WHAT YOU HAVE TO DO – The whole of the data is to be duplicated precisely.

RECORDS PROVIDED –
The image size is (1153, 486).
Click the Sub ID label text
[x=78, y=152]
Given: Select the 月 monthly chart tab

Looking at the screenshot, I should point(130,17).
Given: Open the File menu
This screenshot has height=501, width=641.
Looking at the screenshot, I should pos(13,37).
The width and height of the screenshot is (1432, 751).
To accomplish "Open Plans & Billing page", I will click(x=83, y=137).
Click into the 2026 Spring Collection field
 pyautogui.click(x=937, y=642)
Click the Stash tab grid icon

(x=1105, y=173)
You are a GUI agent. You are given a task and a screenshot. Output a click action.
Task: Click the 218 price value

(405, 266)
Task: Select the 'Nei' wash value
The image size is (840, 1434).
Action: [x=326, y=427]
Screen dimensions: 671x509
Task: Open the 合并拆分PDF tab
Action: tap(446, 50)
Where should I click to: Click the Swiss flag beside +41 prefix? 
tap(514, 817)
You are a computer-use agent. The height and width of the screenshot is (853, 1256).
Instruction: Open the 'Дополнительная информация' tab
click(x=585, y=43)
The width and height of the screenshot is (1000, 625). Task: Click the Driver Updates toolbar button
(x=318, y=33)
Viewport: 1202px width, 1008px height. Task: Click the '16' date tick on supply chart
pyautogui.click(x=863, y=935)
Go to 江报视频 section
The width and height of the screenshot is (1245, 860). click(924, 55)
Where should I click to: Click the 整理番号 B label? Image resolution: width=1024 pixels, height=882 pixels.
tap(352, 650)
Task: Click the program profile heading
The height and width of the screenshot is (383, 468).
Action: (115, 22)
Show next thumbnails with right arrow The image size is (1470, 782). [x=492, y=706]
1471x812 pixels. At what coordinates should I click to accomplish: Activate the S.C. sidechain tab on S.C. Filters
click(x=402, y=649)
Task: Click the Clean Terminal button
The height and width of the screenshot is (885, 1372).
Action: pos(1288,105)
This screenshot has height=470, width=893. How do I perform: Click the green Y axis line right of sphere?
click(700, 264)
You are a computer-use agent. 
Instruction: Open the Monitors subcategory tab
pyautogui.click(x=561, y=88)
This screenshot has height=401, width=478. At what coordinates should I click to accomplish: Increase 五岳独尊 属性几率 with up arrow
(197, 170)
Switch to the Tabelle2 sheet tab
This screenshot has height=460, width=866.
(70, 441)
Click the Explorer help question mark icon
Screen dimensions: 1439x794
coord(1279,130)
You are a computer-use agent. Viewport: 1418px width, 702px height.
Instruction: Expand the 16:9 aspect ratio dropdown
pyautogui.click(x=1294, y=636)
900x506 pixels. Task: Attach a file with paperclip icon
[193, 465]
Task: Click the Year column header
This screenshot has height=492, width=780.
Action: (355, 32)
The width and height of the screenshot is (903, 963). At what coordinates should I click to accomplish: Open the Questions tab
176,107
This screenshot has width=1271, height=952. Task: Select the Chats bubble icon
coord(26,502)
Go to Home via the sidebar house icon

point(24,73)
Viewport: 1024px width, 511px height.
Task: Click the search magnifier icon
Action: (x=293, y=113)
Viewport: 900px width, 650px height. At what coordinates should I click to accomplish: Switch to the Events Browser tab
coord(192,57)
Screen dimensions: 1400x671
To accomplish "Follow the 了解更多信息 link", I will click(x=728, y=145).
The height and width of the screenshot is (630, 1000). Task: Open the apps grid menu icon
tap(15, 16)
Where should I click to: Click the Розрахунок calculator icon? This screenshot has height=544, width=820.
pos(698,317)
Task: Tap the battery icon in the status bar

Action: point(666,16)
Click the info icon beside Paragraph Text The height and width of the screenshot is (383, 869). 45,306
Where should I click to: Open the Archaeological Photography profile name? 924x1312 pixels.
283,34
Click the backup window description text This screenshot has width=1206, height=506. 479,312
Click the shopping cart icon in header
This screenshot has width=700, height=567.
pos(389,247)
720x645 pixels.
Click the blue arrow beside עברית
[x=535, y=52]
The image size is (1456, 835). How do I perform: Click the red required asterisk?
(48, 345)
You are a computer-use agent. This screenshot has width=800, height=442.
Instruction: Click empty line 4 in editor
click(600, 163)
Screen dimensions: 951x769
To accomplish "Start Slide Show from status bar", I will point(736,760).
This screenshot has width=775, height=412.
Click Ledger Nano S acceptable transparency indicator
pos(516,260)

ANSWER SECTION –
The image size is (1153, 486).
Click the Sub ID label text
[x=78, y=152]
Given: Select the 月 monthly chart tab

Looking at the screenshot, I should point(130,17).
Given: Open the File menu
This screenshot has height=501, width=641.
Looking at the screenshot, I should pos(13,37).
The width and height of the screenshot is (1432, 751).
To accomplish "Open Plans & Billing page", I will click(x=83, y=137).
Click into the 2026 Spring Collection field
 pyautogui.click(x=937, y=642)
Click the Stash tab grid icon

(x=1105, y=173)
You are a GUI agent. You are given a task and a screenshot. Output a click action.
Task: Click the 218 price value

(405, 266)
Task: Select the 'Nei' wash value
The image size is (840, 1434).
Action: [x=326, y=427]
Screen dimensions: 671x509
Task: Open the 合并拆分PDF tab
Action: tap(446, 50)
Where should I click to: Click the Swiss flag beside +41 prefix? 
tap(514, 817)
You are a computer-use agent. The height and width of the screenshot is (853, 1256).
Instruction: Open the 'Дополнительная информация' tab
click(x=585, y=43)
The width and height of the screenshot is (1000, 625). Task: Click the Driver Updates toolbar button
(x=318, y=33)
Viewport: 1202px width, 1008px height. Task: Click the '16' date tick on supply chart
pyautogui.click(x=863, y=935)
Go to 江报视频 section
The width and height of the screenshot is (1245, 860). click(924, 55)
Where should I click to: Click the 整理番号 B label? Image resolution: width=1024 pixels, height=882 pixels.
tap(352, 650)
Task: Click the program profile heading
The height and width of the screenshot is (383, 468).
Action: (115, 22)
Show next thumbnails with right arrow The image size is (1470, 782). [x=492, y=706]
1471x812 pixels. At what coordinates should I click to accomplish: Activate the S.C. sidechain tab on S.C. Filters
click(x=402, y=649)
Task: Click the Clean Terminal button
The height and width of the screenshot is (885, 1372).
Action: pos(1288,105)
This screenshot has height=470, width=893. How do I perform: Click the green Y axis line right of sphere?
click(700, 264)
You are a computer-use agent. 
Instruction: Open the Monitors subcategory tab
pyautogui.click(x=561, y=88)
This screenshot has height=401, width=478. At what coordinates should I click to accomplish: Increase 五岳独尊 属性几率 with up arrow
(197, 170)
Switch to the Tabelle2 sheet tab
This screenshot has height=460, width=866.
(70, 441)
Click the Explorer help question mark icon
Screen dimensions: 1439x794
coord(1279,130)
You are a computer-use agent. Viewport: 1418px width, 702px height.
Instruction: Expand the 16:9 aspect ratio dropdown
pyautogui.click(x=1294, y=636)
900x506 pixels. Task: Attach a file with paperclip icon
[193, 465]
Task: Click the Year column header
This screenshot has height=492, width=780.
Action: (355, 32)
The width and height of the screenshot is (903, 963). At what coordinates should I click to accomplish: Open the Questions tab
176,107
This screenshot has width=1271, height=952. Task: Select the Chats bubble icon
coord(26,502)
Go to Home via the sidebar house icon

point(24,73)
Viewport: 1024px width, 511px height.
Task: Click the search magnifier icon
Action: (x=293, y=113)
Viewport: 900px width, 650px height. At what coordinates should I click to accomplish: Switch to the Events Browser tab
coord(192,57)
Screen dimensions: 1400x671
To accomplish "Follow the 了解更多信息 link", I will click(x=728, y=145).
The height and width of the screenshot is (630, 1000). Task: Open the apps grid menu icon
tap(15, 16)
Where should I click to: Click the Розрахунок calculator icon? This screenshot has height=544, width=820.
pos(698,317)
Task: Tap the battery icon in the status bar

Action: point(666,16)
Click the info icon beside Paragraph Text The height and width of the screenshot is (383, 869). 45,306
Where should I click to: Open the Archaeological Photography profile name? 924x1312 pixels.
283,34
Click the backup window description text This screenshot has width=1206, height=506. 479,312
Click the shopping cart icon in header
This screenshot has width=700, height=567.
pos(389,247)
720x645 pixels.
Click the blue arrow beside עברית
[x=535, y=52]
The image size is (1456, 835). How do I perform: Click the red required asterisk?
(48, 345)
You are a computer-use agent. This screenshot has width=800, height=442.
Instruction: Click empty line 4 in editor
click(600, 163)
Screen dimensions: 951x769
To accomplish "Start Slide Show from status bar", I will point(736,760).
This screenshot has width=775, height=412.
Click Ledger Nano S acceptable transparency indicator
pos(516,260)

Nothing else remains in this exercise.